I am very new to Kafka and it’s ecosystem. I have learnt few things over the past few months and was able to run Kafka, Schema registry and connect as POC. We have strong uses for Kafka in our company and are planning to integrate lot of applications using Kafka as one of the main tools. Currently I am working on a application which uses Oracle database and our task is to get the data into ES Search from Oracle db. It may sound easy as I could use JDBC source connector and ES Search connector to do that however, there is lot things to be happened between that. The problem is that the database gives us only the ID of the data and then we need to call another web service with the id which will eventually return JSON data that needs to be published to ES Search.

This is what I have done so far, I use JDBC source connector to monitor the table that will give us the ID and then I wrote our own HTTP connector to make REST call and then capture the response in JSON and then I use Producer from the same connector to publish to a new topic which will be listened by ES sink connector. I am not even sure if what I am doing is a good practice but it is working I can see the data end up in our ES. However there is one thing that is bugging me where I just publish JSON as string to the ES but I want to convert that into AVRO possibly dynamically and publish the schema to the registry when I produces the data to the said topic. This is where I need help as I could not find any help in converting JSON response into AVRO and how to producers AVRO schema in my connector.

Also , I need advise on to do initial load of data as the said table contains 5+ million rows which possibly means I need to call my endpoint the same no of time in each of the environments (dev/qa/uat and finally to PROD).

Thanks

1 Like

Hi @saachinsiva, welcome to the forum :slight_smile:

A few thoughts:

  1. Where is the data held that you’re doing the REST lookup calls against? Do you have the option of getting that source into Kafka? You could then do the joins within Kafka. This would also help massively with your initial bulk load and testing use cases.
  2. Rather than writing a custom connector to do the lookups I think Kafka Streams would be a better fit here
  3. When you write back to Kafka you can use different serialisers. Since I’m not a Java coder I can’t give you the specifics but my understanding is that you use the Schema Registry serde

Hello @rmoff

Thank you for getting back to me. The system that we make REST call stores highly sensitive information and it would be really difficult to get access to their database as it needs very high level approval and even if we did manage to get it, the data format (JSON) that we want to publish to Elastic Search is currently being prepared by a huge Oracle packages that pull data from lot of different tables so even if we manage to get the data into Kafka, we need to replicate the logic in the Oracle store procedures which is a daunting task.

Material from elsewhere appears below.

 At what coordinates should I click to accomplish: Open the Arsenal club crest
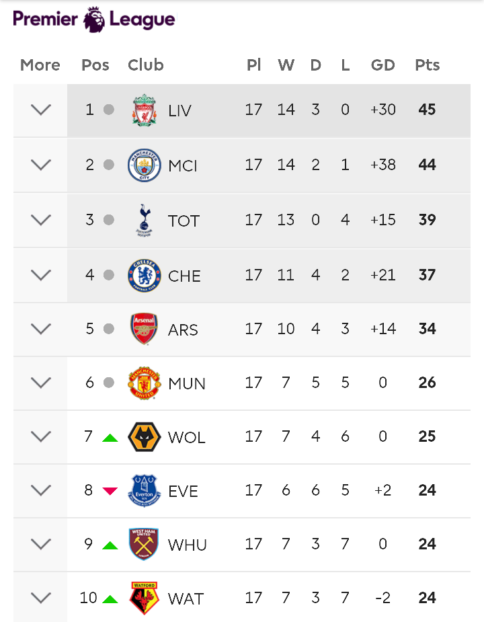tap(145, 329)

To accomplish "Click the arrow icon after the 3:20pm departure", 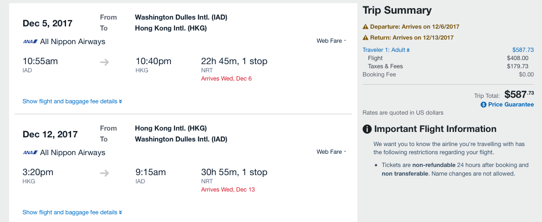I will pyautogui.click(x=104, y=173).
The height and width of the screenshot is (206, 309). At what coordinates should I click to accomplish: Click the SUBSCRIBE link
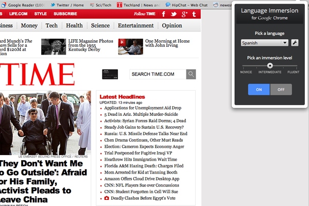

Can you please explain me a bit more about second point because the way I understand is that it is possible only if we can manage to do the first step?.

I will definitely take a look into the link you shared and that is probably what I want now.

Thanks again.

This is the bit I was referencing:

I took this to understand that you wrote a connector for Kafka Connect; is that not the case?

Thanks again. Yes I wrote our own connector that makes REST call and publish the resulting JSON into the Topic which which is being listened by ES Sink connector.

e.g. JDBC Sourc connector → Topic 1 → MyConnector -->Topic 2 → ES Sink Connector → Elastic Search.

Here my connector just gets the ID from topic 1 makes REST API call and put the resulting JSON string into Topic 2. This is where I need help to convert to AVRO instead of just JSON string but the link you shared for Serializer might help me here.